The pigmented bacteria are commonly found in the air, and they have a significant contribution in airborne microflora. Pigmentation, mainly carotenoids, protects bacteria cells from UV irradiation and allows them to survive at low temperatures [2, 17]. During the long-lasting sunny weather, their share within the airborne microflora tends to increase due to the protective role of bacteria carotenoids. The number of this group of bacteria was counted at plates within the psychrophiles. Their percentage share within the sum of the number of psychrophiles and mesophiles was calculated and shown in Fig. 3. Their range min-max in CFU/m3 in given sampling points is shown in Tab. 3. A decrease in the percentage contribution of pigmented bacteria relative to the background pointed out the increased share of bacteria emitted from different technological objects. These relations were observed especially in such points as ASC, SC, OFC, STT, SP, which were the greatest emitters of mesophiles and psychrophiles (Fig. 1–2, Tab. 3). In the background (WW) the share of pigmented bacteria was 65% (while at LW it was 26%) and this value was not exceeded at any point. The highest percentage share of them was observed at points PC45 (58%), SP20 (55%), and SP25 (57%) (Fig. 3).
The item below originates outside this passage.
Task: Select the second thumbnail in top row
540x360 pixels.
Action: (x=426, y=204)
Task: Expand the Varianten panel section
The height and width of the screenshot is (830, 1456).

The number of mold fungi (Fig. 5, Tab. 3) exceed the value recommended for clean air only in points located near primary clarifiers (PC10) and sedimentary plots (SP5) and was above 5000 cfu/m3. The air in these points was classified as negatively affecting human health. At the rest of the measurement points the number of mold fungi didn’t exceed the value of 3000 cfu/m3 and the air was classified as not polluted by fungi.
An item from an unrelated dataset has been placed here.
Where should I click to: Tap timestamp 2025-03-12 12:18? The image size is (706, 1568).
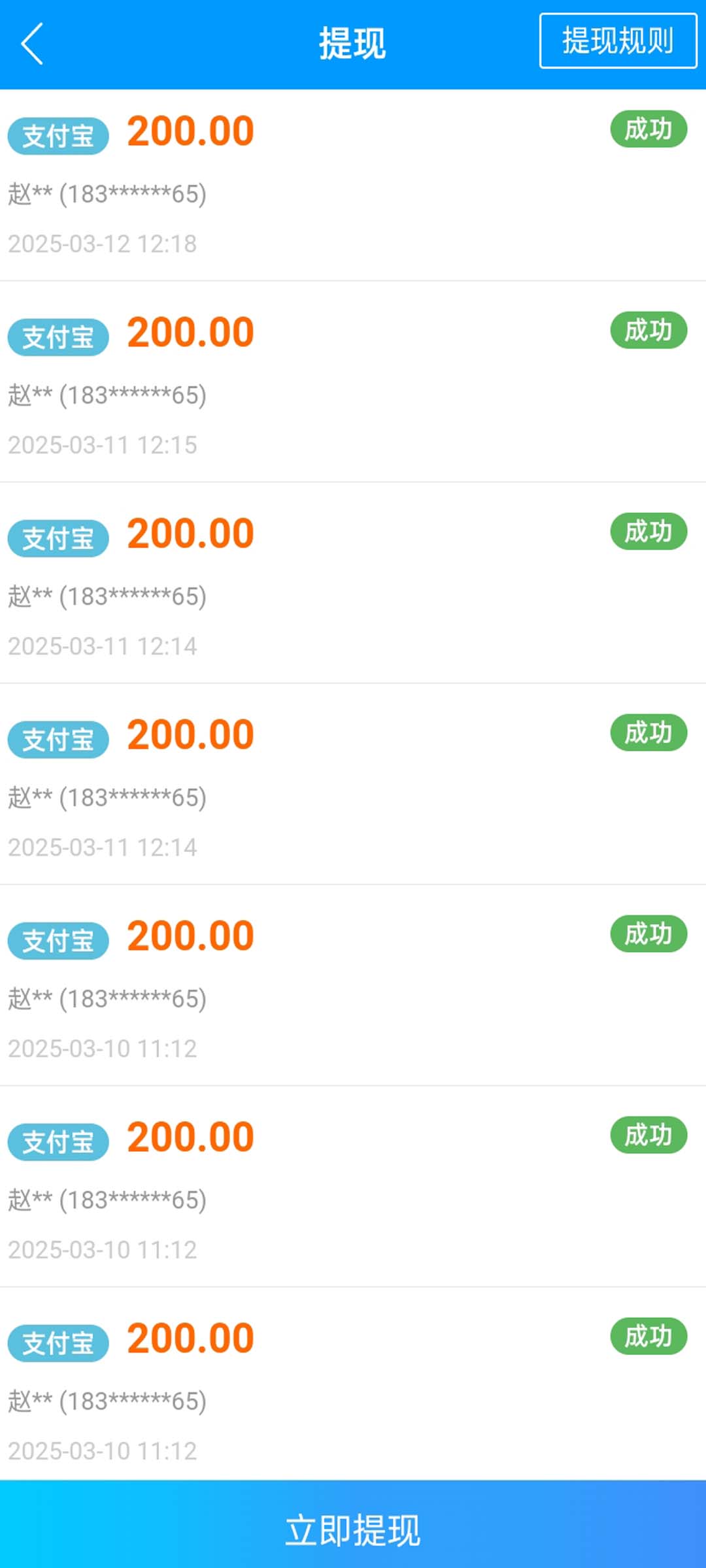[102, 244]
The highest number of detected bacteria and mold fungi was estimated at points that were located near to the monitored objects. Le et al. (2021) reported that with the increase in distance from the emission source (0 m, 50 m, 100 m), the concentration of bioaerosols decreased significantly. In our studies, it was confirmed in most cases. As moving away from technological devices the number of microorganisms were decreasing, however, not always. In some cases, a higher number of bacteria and fungi was detected at points located in the longer distance from considered objects, which was probably connected with overlapping the zones of influence of different kinds of them (e.g. the number of psychrophiles at STT10, ASC 25, SP15).
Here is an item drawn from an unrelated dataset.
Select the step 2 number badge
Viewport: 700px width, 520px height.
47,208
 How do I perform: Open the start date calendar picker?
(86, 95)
The obtained results confirm the observation of others authors that the largest emitters of bioaerosols at STPs are activated sludge chambers (ASC), grit (G), secondary clarifiers (SC), and sludge thickening tanks (STT) [10, 20, 24-26]. At points located near these objects the concentration of all studied groups of microorganisms was higher than in the background (bacteria < 500 cfu/m3, fungi <1500 cfu/m3). Li et al. (2016) detected the highest level of culturable bacteria (up to 1697 cfu/m3) and fungi (up to 930 cfu/m3) in air samples collected near the sludge thickening chambers (STT).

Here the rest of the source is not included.